**Requirement**
Using the listing below, select the lines with the word "Expand" and copy them.

**Entries shown**

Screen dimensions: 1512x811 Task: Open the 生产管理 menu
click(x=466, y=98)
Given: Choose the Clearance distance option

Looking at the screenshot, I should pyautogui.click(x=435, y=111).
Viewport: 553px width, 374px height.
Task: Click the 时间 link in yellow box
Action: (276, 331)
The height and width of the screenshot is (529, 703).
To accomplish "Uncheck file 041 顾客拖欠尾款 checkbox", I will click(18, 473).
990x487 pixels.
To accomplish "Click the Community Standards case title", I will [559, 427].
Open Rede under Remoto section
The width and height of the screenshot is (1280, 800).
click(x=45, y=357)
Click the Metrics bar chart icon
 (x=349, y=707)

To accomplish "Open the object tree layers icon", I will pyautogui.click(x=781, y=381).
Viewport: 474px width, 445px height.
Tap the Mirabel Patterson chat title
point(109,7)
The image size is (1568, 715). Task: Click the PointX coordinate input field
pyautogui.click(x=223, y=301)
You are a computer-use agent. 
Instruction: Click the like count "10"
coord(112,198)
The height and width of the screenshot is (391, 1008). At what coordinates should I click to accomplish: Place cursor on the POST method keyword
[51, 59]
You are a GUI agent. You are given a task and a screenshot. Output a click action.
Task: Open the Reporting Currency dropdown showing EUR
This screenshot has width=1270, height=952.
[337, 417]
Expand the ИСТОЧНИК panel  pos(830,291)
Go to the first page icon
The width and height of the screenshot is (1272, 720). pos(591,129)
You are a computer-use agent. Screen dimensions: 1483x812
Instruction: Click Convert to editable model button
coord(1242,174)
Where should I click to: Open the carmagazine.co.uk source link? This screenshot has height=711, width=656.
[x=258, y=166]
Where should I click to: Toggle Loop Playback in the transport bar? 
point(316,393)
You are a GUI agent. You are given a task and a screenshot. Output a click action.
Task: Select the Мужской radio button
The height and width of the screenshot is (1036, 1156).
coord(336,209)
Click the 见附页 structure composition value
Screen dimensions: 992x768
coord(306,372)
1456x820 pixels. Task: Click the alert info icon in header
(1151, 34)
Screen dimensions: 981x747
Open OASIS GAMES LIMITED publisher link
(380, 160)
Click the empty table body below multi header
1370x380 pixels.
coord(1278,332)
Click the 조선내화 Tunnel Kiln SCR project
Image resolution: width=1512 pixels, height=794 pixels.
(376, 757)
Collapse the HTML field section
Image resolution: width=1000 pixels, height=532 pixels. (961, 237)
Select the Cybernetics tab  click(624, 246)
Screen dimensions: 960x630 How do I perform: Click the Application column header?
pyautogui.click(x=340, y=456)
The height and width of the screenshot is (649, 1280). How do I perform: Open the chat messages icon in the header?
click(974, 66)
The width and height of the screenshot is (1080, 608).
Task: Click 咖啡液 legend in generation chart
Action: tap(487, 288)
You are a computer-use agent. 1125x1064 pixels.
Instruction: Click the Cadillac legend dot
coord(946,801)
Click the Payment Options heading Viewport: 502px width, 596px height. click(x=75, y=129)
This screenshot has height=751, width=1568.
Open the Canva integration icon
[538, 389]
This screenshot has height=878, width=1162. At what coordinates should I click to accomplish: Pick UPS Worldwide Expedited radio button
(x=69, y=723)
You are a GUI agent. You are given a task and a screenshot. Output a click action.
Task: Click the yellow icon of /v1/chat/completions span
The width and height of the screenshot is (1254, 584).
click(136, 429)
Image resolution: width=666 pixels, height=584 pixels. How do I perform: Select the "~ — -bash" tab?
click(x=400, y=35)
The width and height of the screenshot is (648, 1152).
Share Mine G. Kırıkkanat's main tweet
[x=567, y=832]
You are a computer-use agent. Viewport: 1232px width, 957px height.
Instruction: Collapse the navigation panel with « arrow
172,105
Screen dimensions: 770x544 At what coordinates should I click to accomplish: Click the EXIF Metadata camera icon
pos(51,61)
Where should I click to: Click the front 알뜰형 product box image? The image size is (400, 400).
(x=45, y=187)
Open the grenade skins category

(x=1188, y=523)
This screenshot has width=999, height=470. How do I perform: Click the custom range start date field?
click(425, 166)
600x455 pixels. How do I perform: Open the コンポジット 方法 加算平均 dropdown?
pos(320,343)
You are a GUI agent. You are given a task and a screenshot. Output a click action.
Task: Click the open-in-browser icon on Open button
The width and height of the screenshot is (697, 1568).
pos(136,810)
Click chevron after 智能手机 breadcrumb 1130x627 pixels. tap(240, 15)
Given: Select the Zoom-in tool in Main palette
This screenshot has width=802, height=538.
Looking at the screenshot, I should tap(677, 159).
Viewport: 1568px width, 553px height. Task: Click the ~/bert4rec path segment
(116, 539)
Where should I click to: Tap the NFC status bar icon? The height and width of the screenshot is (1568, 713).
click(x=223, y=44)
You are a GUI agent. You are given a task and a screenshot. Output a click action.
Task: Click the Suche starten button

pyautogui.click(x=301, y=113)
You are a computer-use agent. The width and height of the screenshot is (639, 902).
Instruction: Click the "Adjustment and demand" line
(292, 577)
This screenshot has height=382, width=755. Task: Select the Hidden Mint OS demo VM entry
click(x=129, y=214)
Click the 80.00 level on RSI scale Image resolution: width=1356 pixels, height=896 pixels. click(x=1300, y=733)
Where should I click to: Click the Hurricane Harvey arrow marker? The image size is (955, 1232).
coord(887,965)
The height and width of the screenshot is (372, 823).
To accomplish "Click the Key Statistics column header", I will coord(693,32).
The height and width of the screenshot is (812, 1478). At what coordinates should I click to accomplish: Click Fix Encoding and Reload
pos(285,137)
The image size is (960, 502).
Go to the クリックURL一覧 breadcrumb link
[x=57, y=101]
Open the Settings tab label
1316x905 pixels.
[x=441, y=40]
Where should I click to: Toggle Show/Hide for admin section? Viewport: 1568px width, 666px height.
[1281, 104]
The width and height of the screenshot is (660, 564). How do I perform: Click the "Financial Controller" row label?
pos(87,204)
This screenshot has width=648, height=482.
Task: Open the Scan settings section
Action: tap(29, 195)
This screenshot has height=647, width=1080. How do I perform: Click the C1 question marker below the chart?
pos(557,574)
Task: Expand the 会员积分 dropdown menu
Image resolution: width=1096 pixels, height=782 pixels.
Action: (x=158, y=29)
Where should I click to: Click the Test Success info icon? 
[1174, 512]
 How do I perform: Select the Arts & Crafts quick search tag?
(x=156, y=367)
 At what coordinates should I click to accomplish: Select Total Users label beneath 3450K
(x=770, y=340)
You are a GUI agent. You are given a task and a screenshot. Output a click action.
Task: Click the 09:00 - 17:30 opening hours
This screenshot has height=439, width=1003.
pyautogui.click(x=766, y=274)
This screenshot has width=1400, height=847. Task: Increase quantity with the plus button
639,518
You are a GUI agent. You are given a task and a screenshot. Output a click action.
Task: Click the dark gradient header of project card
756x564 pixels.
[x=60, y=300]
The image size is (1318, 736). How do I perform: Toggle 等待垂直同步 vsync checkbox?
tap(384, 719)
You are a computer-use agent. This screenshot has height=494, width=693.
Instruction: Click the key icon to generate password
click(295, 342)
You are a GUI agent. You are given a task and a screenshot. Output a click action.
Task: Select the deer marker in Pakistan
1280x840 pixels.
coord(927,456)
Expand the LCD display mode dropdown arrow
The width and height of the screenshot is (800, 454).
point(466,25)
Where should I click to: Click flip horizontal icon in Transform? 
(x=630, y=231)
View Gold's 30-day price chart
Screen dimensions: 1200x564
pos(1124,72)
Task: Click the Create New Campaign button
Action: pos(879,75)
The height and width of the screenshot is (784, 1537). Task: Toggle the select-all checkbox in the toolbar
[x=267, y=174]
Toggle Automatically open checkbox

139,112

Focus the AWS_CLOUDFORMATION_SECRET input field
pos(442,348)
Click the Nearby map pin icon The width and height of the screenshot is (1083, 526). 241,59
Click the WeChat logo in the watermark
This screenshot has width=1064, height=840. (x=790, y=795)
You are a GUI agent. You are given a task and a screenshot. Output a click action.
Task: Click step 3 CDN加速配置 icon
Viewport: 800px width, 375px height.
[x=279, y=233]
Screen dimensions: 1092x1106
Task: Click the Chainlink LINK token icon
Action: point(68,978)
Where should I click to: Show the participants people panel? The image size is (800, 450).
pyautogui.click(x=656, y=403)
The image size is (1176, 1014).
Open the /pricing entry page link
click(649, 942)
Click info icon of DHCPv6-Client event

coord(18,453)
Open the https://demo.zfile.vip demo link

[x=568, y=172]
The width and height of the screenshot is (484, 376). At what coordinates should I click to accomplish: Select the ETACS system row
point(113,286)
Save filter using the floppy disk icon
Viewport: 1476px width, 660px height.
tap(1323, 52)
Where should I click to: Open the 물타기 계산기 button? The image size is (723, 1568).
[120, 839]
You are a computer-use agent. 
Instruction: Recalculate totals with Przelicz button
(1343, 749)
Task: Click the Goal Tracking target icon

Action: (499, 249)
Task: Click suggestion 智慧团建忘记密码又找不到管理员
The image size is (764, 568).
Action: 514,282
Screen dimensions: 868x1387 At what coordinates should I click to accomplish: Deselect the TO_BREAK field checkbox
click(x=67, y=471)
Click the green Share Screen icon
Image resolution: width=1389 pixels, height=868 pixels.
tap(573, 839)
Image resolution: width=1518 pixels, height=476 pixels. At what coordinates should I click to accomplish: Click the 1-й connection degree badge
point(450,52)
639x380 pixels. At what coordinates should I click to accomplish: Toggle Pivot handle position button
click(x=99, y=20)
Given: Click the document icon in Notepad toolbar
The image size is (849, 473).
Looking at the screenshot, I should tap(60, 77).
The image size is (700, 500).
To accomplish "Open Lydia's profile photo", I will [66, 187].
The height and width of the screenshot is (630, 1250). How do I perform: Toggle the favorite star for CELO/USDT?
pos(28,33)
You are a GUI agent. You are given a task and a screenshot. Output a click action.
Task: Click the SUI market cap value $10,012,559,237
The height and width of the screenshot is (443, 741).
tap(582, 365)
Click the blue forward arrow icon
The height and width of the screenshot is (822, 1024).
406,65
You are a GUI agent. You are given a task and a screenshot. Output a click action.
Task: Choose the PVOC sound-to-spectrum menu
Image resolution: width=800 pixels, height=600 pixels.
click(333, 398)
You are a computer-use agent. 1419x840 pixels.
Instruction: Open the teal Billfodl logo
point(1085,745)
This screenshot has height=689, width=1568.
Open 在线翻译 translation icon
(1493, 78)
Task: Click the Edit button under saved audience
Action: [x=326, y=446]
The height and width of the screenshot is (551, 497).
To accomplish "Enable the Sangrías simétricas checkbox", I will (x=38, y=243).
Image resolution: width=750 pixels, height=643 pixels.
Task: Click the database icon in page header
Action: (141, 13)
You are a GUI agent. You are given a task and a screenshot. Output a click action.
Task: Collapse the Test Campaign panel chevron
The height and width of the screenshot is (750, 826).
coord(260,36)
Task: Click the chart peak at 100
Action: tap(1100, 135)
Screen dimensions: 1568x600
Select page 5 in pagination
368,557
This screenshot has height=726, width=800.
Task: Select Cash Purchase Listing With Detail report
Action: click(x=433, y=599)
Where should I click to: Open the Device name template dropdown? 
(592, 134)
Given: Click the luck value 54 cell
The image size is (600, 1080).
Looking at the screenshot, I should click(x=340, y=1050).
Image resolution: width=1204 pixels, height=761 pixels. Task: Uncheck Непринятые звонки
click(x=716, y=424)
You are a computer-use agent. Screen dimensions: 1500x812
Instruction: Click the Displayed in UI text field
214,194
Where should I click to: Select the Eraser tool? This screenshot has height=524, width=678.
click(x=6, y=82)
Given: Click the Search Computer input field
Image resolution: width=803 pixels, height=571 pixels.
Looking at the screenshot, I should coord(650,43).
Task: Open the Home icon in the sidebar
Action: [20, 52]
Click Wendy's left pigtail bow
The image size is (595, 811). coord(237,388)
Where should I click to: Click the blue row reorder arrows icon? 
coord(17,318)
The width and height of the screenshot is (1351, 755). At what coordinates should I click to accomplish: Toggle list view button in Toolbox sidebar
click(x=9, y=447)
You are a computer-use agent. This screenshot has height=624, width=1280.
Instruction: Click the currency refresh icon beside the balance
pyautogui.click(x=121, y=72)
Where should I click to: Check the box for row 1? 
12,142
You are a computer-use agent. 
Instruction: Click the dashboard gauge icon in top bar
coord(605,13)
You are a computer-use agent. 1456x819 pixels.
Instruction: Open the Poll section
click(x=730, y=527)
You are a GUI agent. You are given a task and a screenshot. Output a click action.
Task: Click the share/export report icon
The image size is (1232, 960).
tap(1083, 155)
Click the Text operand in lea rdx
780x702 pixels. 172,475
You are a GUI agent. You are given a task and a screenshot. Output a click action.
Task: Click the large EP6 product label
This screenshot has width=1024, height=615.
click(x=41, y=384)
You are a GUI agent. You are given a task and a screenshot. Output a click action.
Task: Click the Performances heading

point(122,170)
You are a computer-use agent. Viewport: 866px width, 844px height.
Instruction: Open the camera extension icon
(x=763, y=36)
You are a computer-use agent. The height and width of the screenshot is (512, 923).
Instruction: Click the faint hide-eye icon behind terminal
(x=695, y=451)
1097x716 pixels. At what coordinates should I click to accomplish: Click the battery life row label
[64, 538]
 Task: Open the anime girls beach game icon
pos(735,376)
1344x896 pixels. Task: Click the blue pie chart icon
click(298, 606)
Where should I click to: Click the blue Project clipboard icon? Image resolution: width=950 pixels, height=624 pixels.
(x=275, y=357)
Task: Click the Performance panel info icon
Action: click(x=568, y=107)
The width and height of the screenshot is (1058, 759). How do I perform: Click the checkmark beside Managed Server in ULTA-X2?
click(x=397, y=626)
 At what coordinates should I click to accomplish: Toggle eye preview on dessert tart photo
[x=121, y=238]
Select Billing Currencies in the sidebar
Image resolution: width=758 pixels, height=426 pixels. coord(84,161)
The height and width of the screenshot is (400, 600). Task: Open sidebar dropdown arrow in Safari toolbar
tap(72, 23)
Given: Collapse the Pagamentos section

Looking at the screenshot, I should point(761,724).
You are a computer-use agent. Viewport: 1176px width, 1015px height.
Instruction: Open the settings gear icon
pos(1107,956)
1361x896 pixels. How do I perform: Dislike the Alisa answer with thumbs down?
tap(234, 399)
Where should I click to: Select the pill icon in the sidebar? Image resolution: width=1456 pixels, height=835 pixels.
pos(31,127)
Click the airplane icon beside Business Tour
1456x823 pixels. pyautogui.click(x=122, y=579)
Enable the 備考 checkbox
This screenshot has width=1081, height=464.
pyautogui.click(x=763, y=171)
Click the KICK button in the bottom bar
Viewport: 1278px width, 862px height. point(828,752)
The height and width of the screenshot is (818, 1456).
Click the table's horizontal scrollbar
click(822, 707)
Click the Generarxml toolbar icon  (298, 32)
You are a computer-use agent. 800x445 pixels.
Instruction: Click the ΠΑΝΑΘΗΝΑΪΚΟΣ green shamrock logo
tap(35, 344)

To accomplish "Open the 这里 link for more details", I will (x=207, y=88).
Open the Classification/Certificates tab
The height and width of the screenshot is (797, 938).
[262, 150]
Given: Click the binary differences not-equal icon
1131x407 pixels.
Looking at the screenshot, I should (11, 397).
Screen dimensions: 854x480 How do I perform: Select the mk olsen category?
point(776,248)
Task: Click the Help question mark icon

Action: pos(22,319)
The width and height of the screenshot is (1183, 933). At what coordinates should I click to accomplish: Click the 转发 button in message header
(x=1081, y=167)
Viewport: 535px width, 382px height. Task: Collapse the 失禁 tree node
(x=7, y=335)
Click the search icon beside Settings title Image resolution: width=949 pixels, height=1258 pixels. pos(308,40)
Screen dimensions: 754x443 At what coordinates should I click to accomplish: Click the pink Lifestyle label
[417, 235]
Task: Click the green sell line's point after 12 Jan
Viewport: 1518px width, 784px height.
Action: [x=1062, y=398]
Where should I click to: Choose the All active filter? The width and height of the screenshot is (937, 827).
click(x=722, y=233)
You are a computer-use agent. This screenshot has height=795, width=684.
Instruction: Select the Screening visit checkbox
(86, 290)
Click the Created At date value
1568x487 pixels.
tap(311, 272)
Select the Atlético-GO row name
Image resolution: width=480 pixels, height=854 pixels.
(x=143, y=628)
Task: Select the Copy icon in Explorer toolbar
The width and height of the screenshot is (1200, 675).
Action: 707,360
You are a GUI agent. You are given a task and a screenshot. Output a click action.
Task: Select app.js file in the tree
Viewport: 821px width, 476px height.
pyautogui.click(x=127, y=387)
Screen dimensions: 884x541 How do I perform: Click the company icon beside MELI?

**Response**
Expand the ИСТОЧНИК panel  pos(830,291)
Task: Expand the 会员积分 dropdown menu
Expand the LCD display mode dropdown arrow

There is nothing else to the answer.